Work to do:
Write out every line of the items below as a JSON list of strings, one string per line, leaving out blank lines. Omit the pictures.

-- START OF Task inputs --

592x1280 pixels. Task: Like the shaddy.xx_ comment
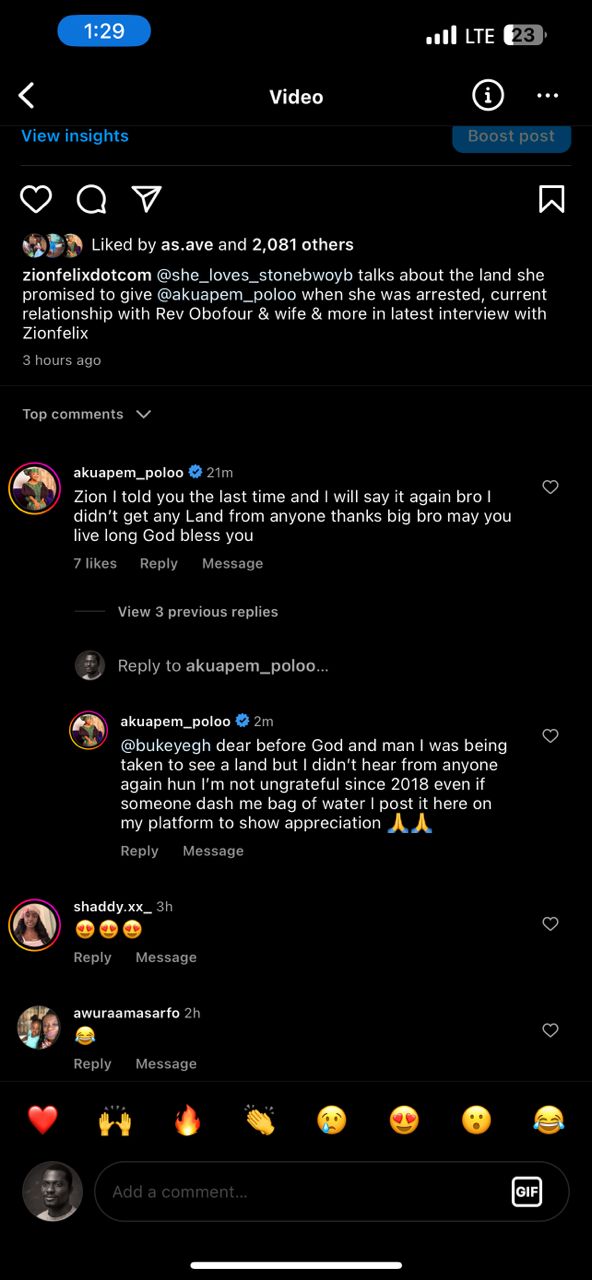pos(550,924)
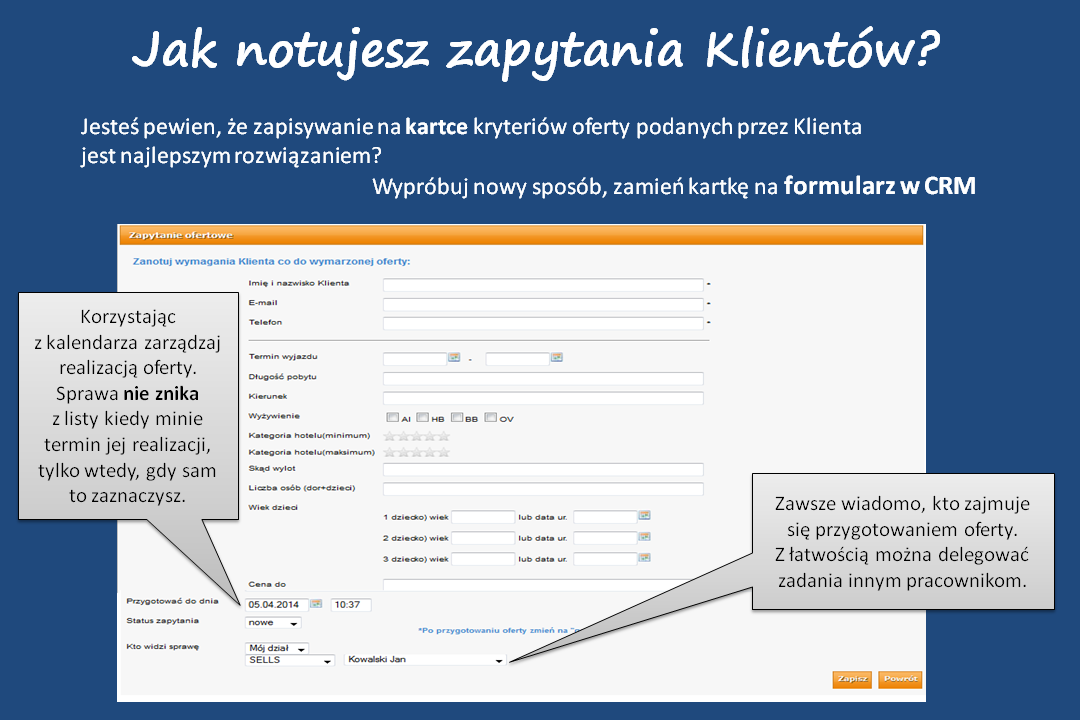
Task: Expand the Status zapytania dropdown
Action: coord(273,623)
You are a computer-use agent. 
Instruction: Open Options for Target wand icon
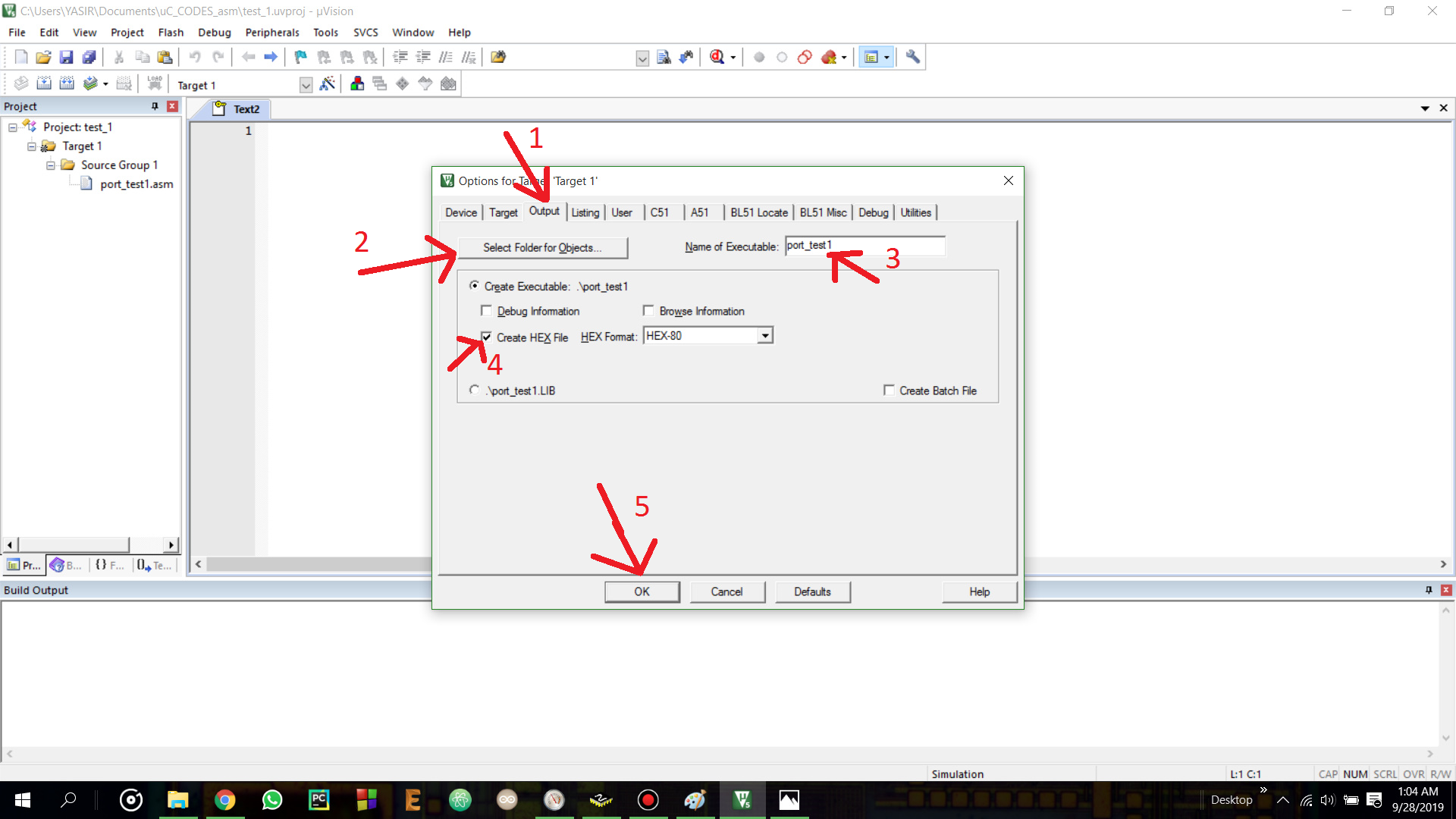point(328,84)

-- END OF Task inputs --

Written response:
[
  "592x1280 pixels. Task: Like the shaddy.xx_ comment",
  "pos(550,924)",
  "Task: Expand the Status zapytania dropdown",
  "Action: coord(273,623)",
  "You are a computer-use agent. ",
  "Instruction: Open Options for Target wand icon",
  "point(328,84)"
]